## Start

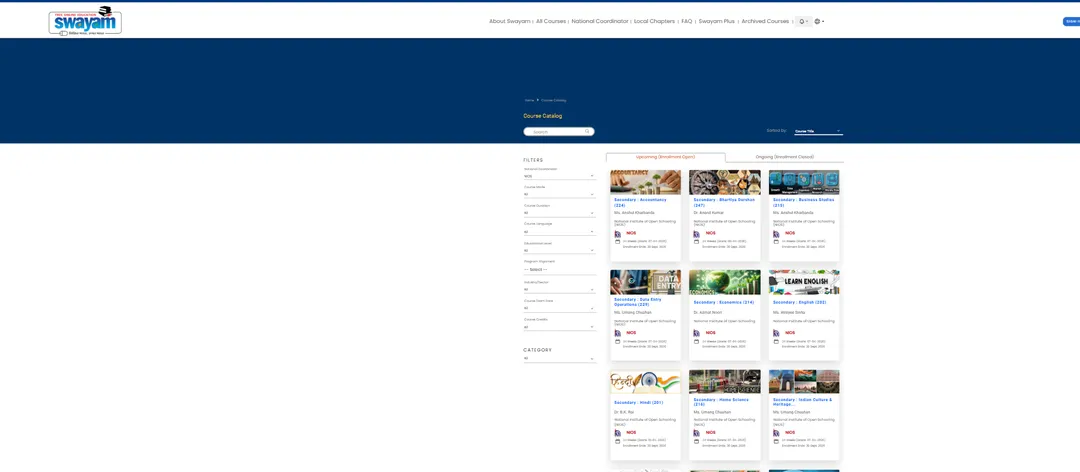Click the blue Sign In button

click(1071, 21)
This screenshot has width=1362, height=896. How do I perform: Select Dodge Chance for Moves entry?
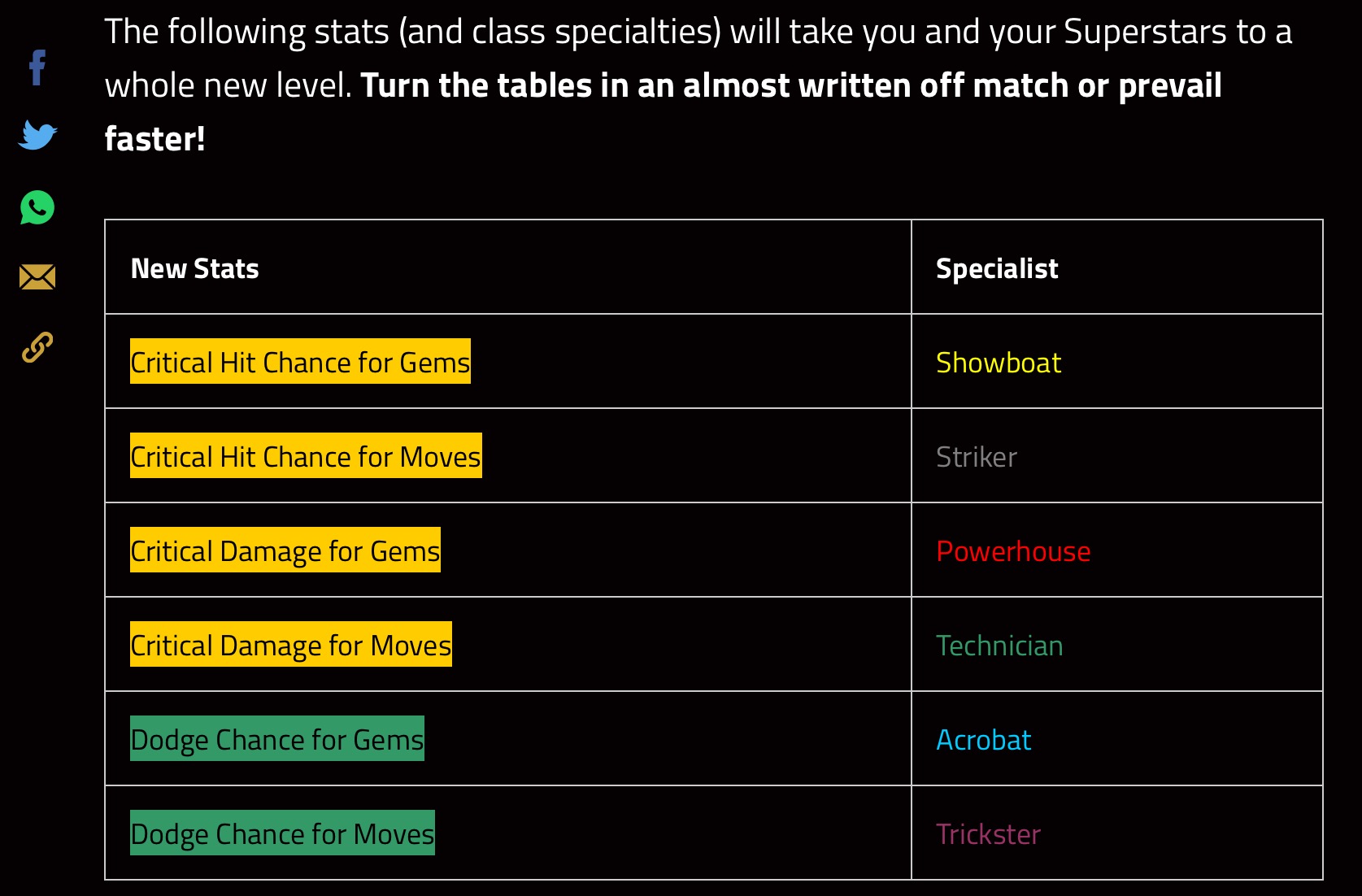pos(282,833)
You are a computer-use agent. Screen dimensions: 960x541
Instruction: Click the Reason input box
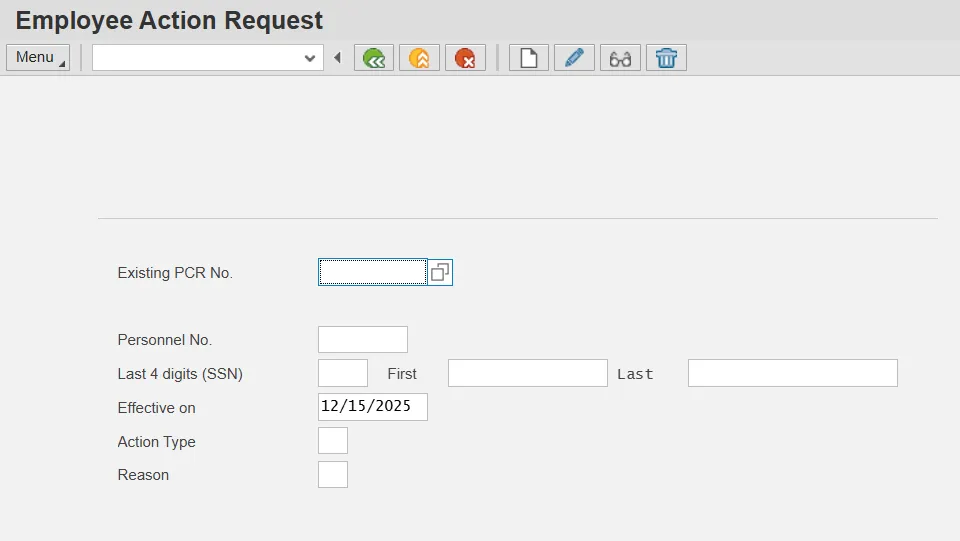[x=332, y=475]
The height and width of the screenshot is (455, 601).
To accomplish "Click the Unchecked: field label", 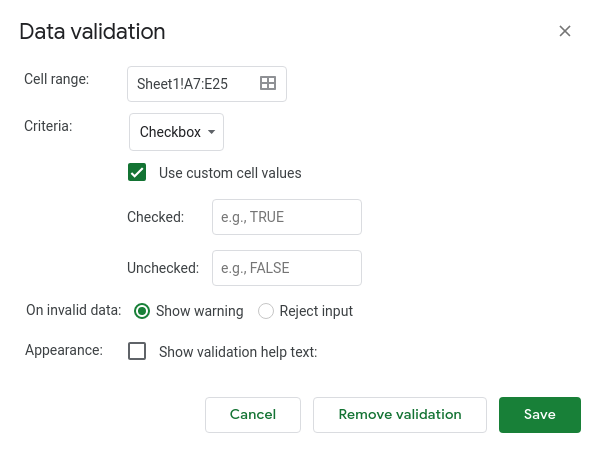I will coord(163,268).
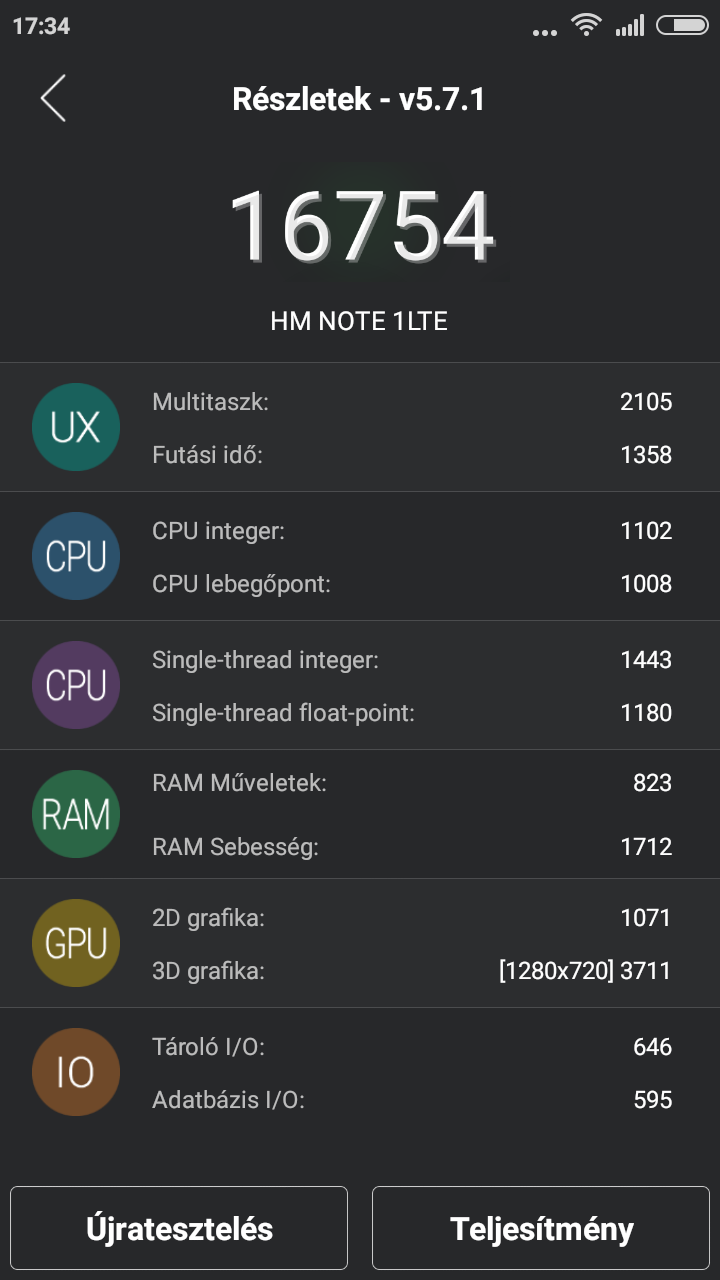Select the CPU lebegőpont score row
Screen dimensions: 720x1280
tap(411, 584)
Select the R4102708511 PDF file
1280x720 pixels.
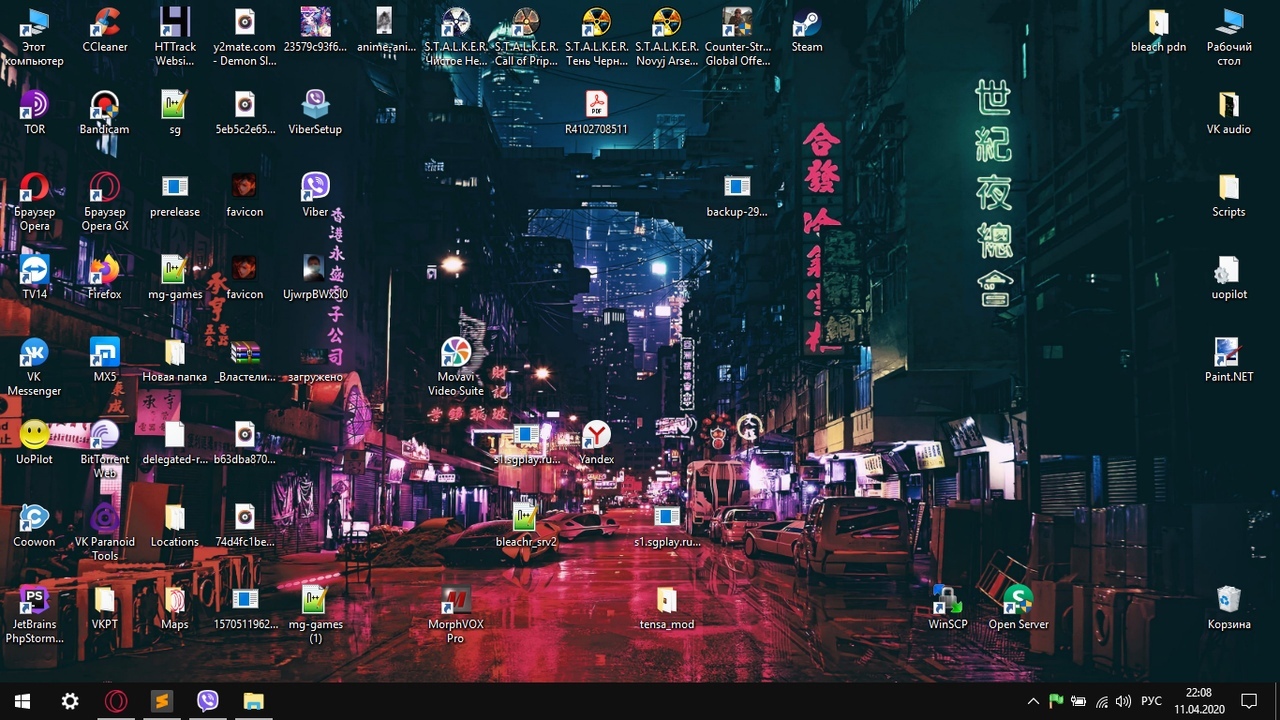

## End

▶ _STATED EXERCISE_
Return everything from the line containing "Select the R4102708511 PDF file" down to the end of the material, word for word, and leave the pictures out.

▶ _OUTPUT OF THE TASK_
Select the R4102708511 PDF file
1280x720 pixels.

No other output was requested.